Example iz5kg of air-dry straw chopped into 36o kg of an aqueous one Solution of 7.5 kg NaOH treated for 6 hours at 90 ° C and then continue the process as in example i: The separated liquor provides amounts of acetic acid, which are about the Yields from spruce wood correspond.

EXAMPLE 5 iz5kg air-dried beech wood chips are converted into 36o kg treated with an aqueous suspension of 10 kg of slaked lime for 8 hours at 90 ° C. The procedure is then as in Example i, but after the sulfuric acid treatment the precipitated gypsum is filtered off. There are 4.6% acetic acid values, calculated on Wood, preserved.

EXAMPLE 6 I 25 kg of air-dry beech wood chips are treated in 36 kg of an aqueous solution of 10 kg of N H40 H in a closed vessel for 8 hours at 90 ° C., an excess pressure of 1.5 atm. adjusts itself. After cooling, the procedure is the same as in Example i, with acetic acid values in an amount of 5.2 Gjo, calculated on dry wood.

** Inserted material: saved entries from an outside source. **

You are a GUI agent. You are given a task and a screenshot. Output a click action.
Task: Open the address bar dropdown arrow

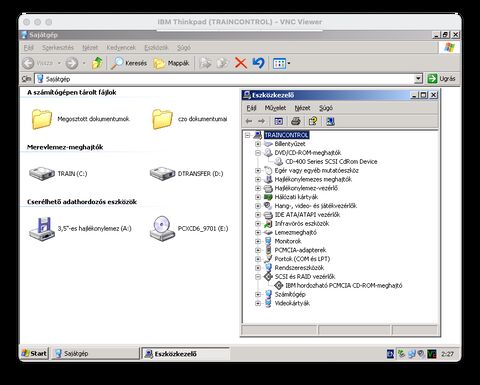pyautogui.click(x=418, y=79)
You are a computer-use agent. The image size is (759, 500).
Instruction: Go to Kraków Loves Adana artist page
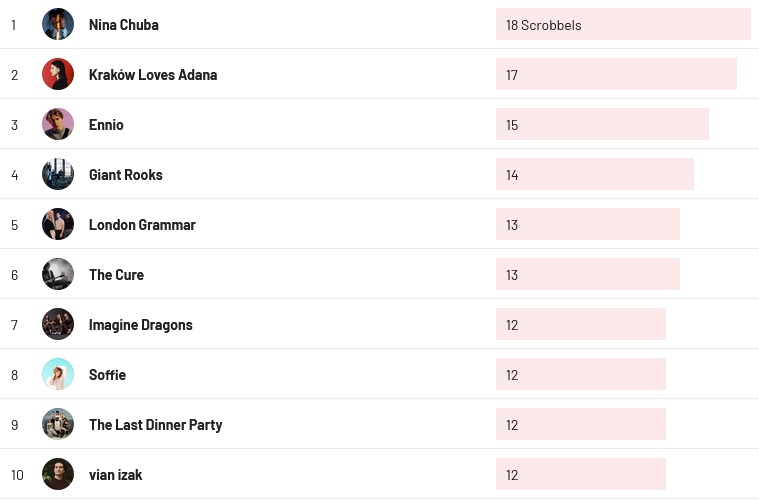tap(153, 75)
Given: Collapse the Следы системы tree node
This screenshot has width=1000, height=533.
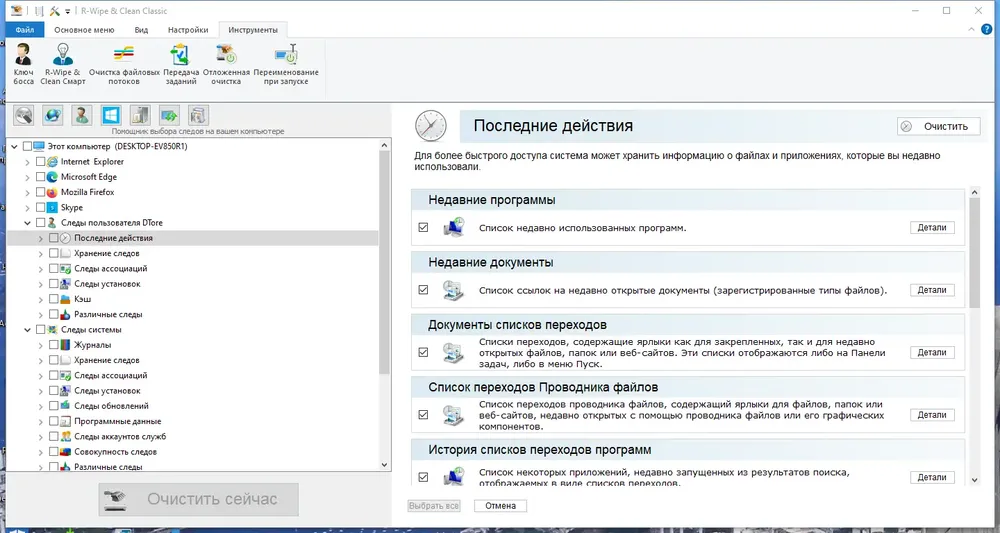Looking at the screenshot, I should (27, 330).
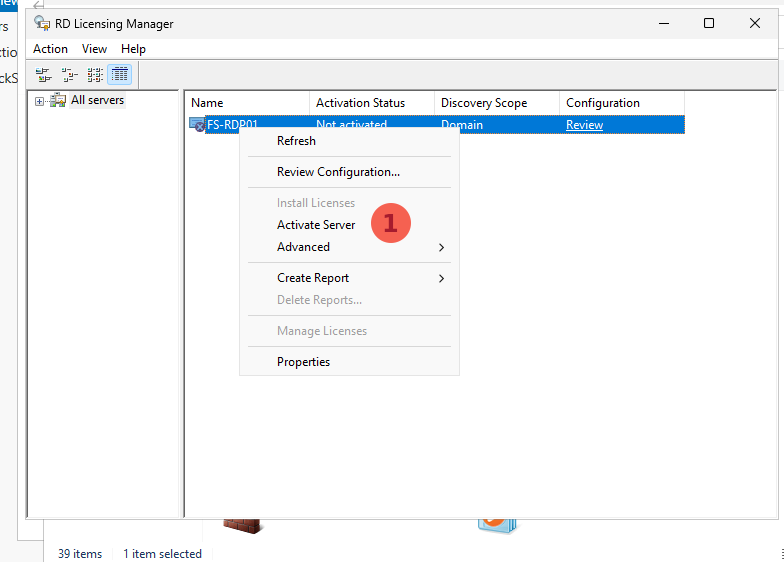
Task: Click Review Configuration in context menu
Action: tap(338, 172)
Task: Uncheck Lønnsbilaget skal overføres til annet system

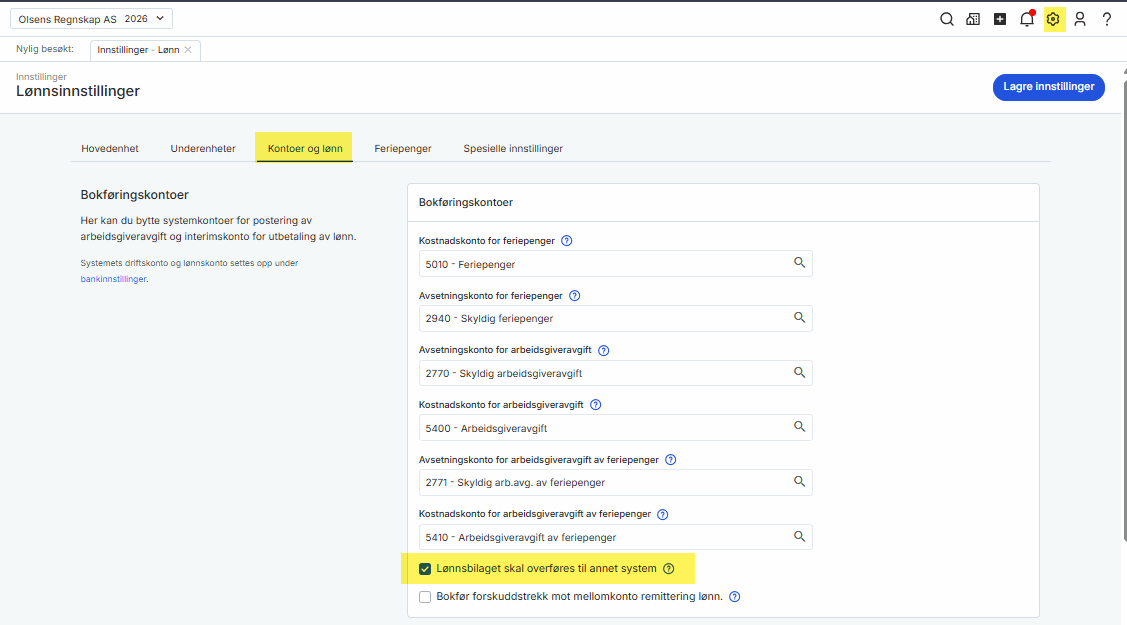Action: click(425, 569)
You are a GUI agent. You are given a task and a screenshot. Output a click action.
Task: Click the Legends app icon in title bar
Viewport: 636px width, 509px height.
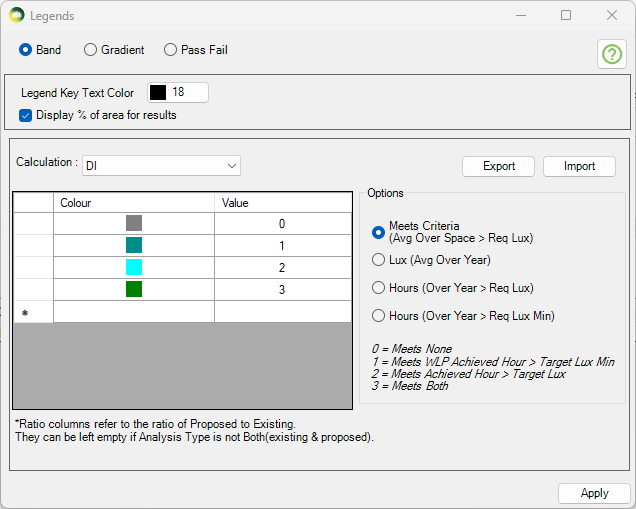coord(17,16)
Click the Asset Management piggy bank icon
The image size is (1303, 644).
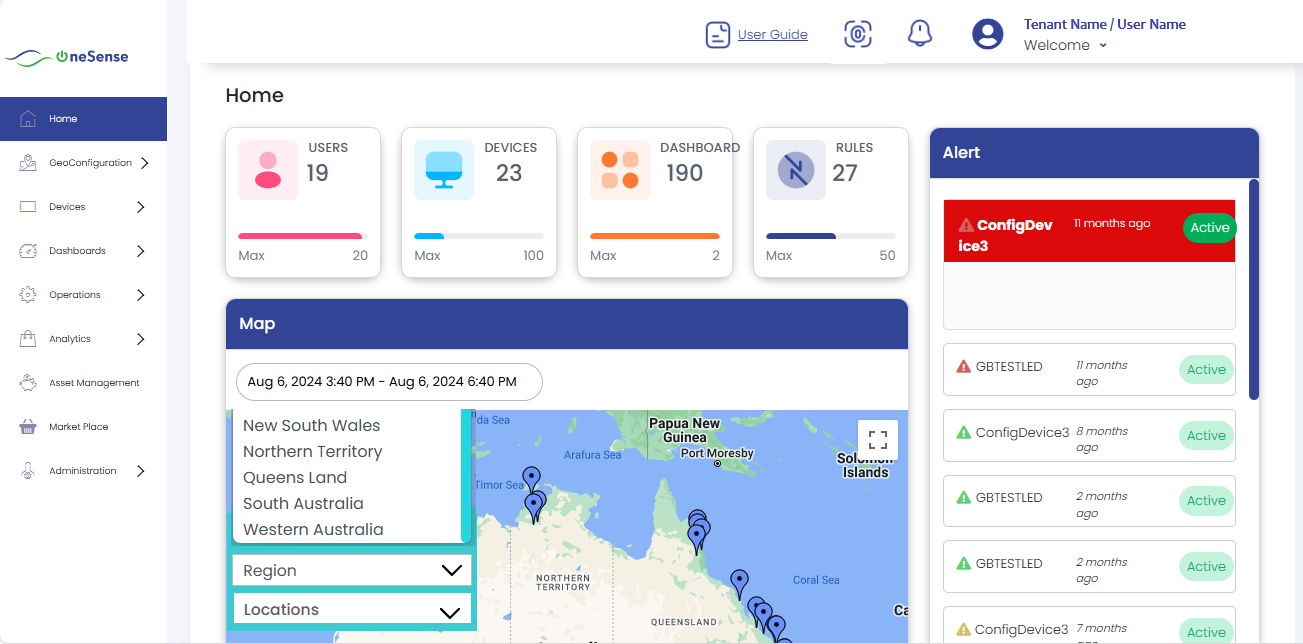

The object of the invention - which relates to the recognized as optimal : Relating to temperature conditions around 100 ° C is not bound to those in the examples listed ratios of base to wood. Also the concentration of the base solutions can depending on their solubility in water and the selected dilution ratio (e.g. in Examples i and z) may be subject to fluctuations. The Duration of treatment with the density of the applied plant material and its Piece size change.

The procedure is still not tied to the franking of the Acetic acid from the enriched solutions of the acetates, it also provides isolation the acetates as such, for example by evaporation and redissolution before.

When the acetic acid values are franked using acids, it has the Advantage that the value of the isolated acetic acid that of the bases, which by the neutralization are devalued, far exceeds.

Claims (1)

PATENT CLAIM: i. Process for the production of acetic acid from plant material by treating it in its comminuted state with dilute inorganic ones Bases, if necessary, reaction of the weakly basic waste liquors with mineral acid and isolation of the liberated acetic acid by extraction and distillation of the extract, characterized in that the basic treatment is carried out at temperatures undertakes, which are around 100 ° C, preferably between 9o and 10 ° C. z. procedure according to claim i, characterized in that the resulting from the treatment Waste liquor used several times to treat additional quantities of the plant material and is thus enriched in metal acetate.